• [EXERCISE OBJECTIVE]: In the stretch from the line containing "Screen dimensions: 1283x962" through the end of the lines, swap "menu" for "tab" and give those lines again with nothing else changed. Leave the pictures out of your answer.
═════ WORKING DATA
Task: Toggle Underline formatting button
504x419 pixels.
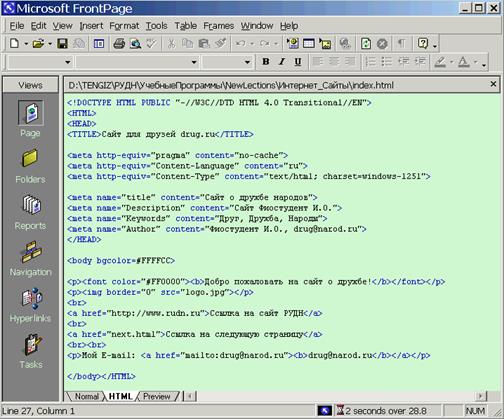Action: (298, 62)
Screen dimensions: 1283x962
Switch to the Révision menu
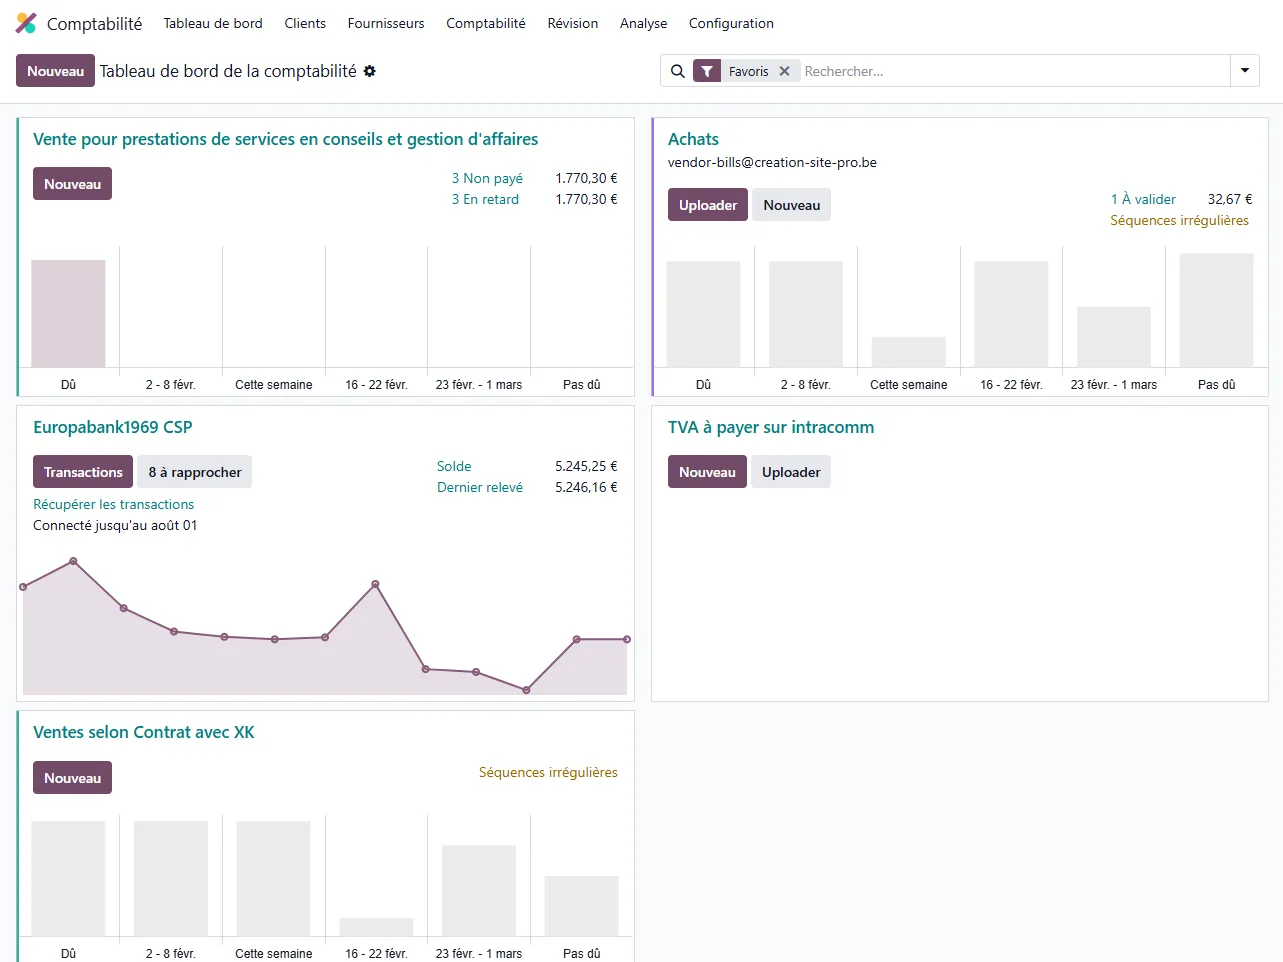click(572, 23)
══════════
• [FULL OUTPUT]:
Screen dimensions: 1283x962
Switch to the Révision tab
click(572, 23)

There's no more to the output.